The Homer Village Historic District is a commercial and residential historic district roughly bounded by Leigh, Burgess, Hamilton, School, and Byron Streets in Homer, Michigan. It was listed on the National Register of Historic Places in 1996.

==History==
The village of Homer was founded in 1832 when Milton Barney of Lyons, New York purchased land here and constructed a saw mill. Barney hired Oshea Wilder to plat a village along what was then the Territorial Road (now M-60). The original village plat was between Platt, Burgess, Burt, and Byron Streets. A commercial district sprang up along Main Street, particularly around the public square, where Barney built a hotel. The area around Homer gradually became settled by farmers, and by 1856, the village had a population of about 350 people. In 1869/70, a rail line was built through the village, and two more lines were built through Homer in the next 15 years, making the village a transportation hum for the area. A fire in 1876 destroyed nearly all the frame commercial buildings in the downtown area, and subsequent structures were constructed of brick or other fireproof materials. The population was nearly 2000 people by 1890.

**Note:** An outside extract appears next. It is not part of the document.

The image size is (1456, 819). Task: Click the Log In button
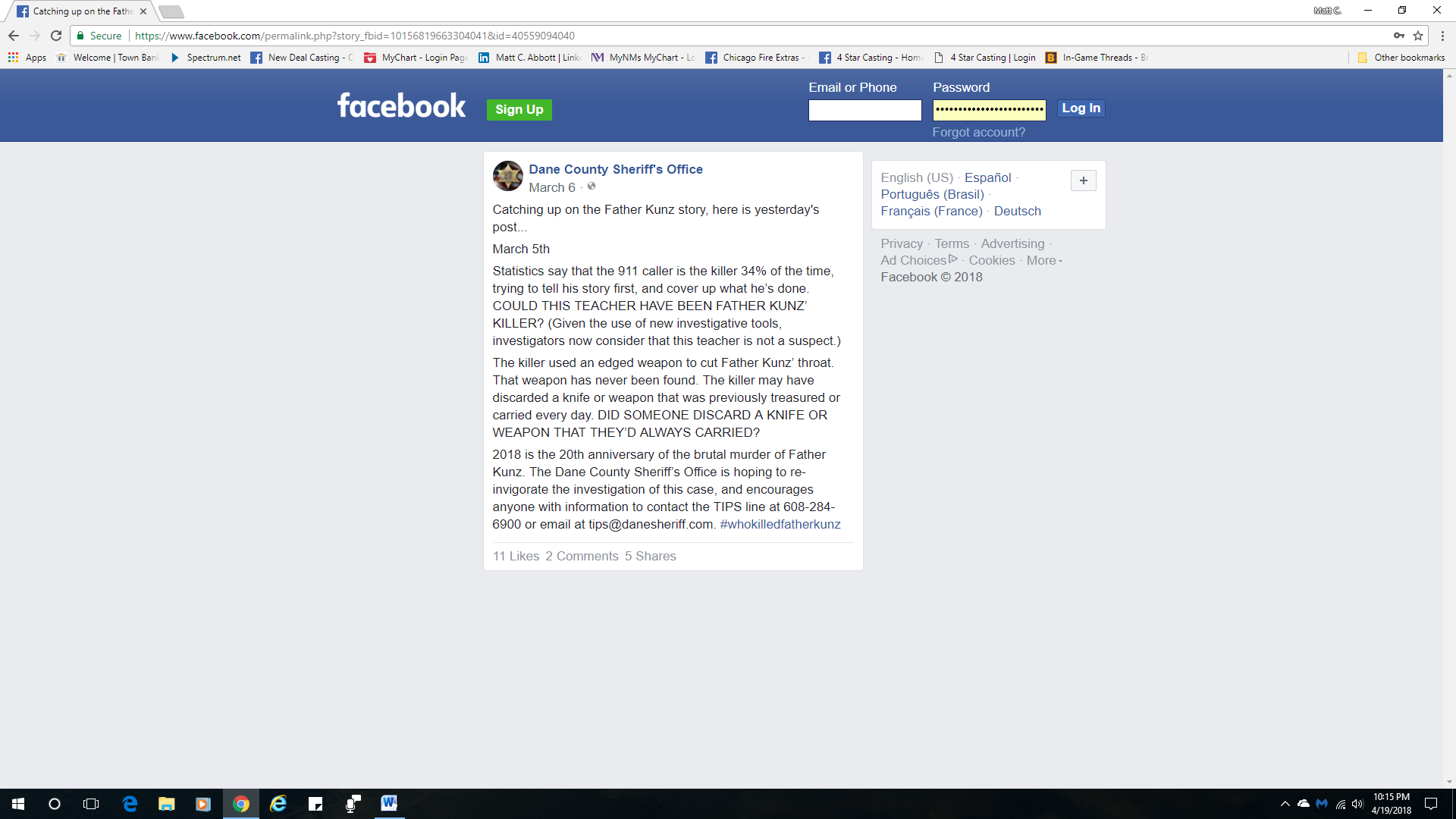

Construction of new commercial and residential structures to serve this population continued into the 20th century. However, the rise of the automobile affected the village's economy, and growth slowed. The onset of the Great Depression exacerbated the slowdown. The village maintained a population of about 1200 people since that time, limiting additional growth.

==Description==
The Homer Village Historic District contains much of the original plat of the village of Homer, including the two-block core commercial area, with the surrounding residential areas. The district contain 210 buildings and structures, 188 of which contribute to the historic nature of the district. The commercial section is substantially two-story brick commercial buildings. The most distinctive building is the three-story Lyon block. A public square is located at the western end of the commercial district, and the Cortright-Van Patten Mill formerly stood at the other end. The surrounding residential areas contain a mix of brick and frame houses on large lots along tree-lined streets. Architectural styles include Greek Revival, Italianate, and Queen Anne, along with simpler vernacular versions of the styles.